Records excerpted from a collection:
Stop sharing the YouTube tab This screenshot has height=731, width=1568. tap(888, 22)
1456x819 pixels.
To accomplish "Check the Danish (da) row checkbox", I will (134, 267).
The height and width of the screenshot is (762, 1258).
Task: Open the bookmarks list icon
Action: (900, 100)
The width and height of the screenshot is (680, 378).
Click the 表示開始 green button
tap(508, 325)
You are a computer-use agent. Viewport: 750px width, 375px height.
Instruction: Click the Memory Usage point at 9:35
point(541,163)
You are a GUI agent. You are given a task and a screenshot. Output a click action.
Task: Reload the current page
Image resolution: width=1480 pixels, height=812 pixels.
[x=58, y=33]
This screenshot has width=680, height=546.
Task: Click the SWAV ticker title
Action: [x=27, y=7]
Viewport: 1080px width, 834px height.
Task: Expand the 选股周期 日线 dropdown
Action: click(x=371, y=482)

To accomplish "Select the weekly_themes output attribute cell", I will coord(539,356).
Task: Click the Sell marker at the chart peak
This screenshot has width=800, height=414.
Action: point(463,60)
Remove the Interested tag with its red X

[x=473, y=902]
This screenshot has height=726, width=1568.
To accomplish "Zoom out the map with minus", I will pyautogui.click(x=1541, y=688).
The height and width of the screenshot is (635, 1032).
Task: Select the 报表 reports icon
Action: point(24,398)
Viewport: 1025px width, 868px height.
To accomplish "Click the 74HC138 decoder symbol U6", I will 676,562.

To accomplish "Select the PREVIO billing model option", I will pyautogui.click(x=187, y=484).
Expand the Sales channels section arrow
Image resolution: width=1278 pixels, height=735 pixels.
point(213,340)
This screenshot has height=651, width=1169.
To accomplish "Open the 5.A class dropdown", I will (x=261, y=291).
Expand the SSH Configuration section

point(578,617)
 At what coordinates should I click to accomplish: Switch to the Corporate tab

▸ **Task statement**:
Return every one of the lines above in which the word "Open" appears.

▸ **Final result**:
Task: Open the bookmarks list icon
To accomplish "Open the 5.A class dropdown", I will (x=261, y=291).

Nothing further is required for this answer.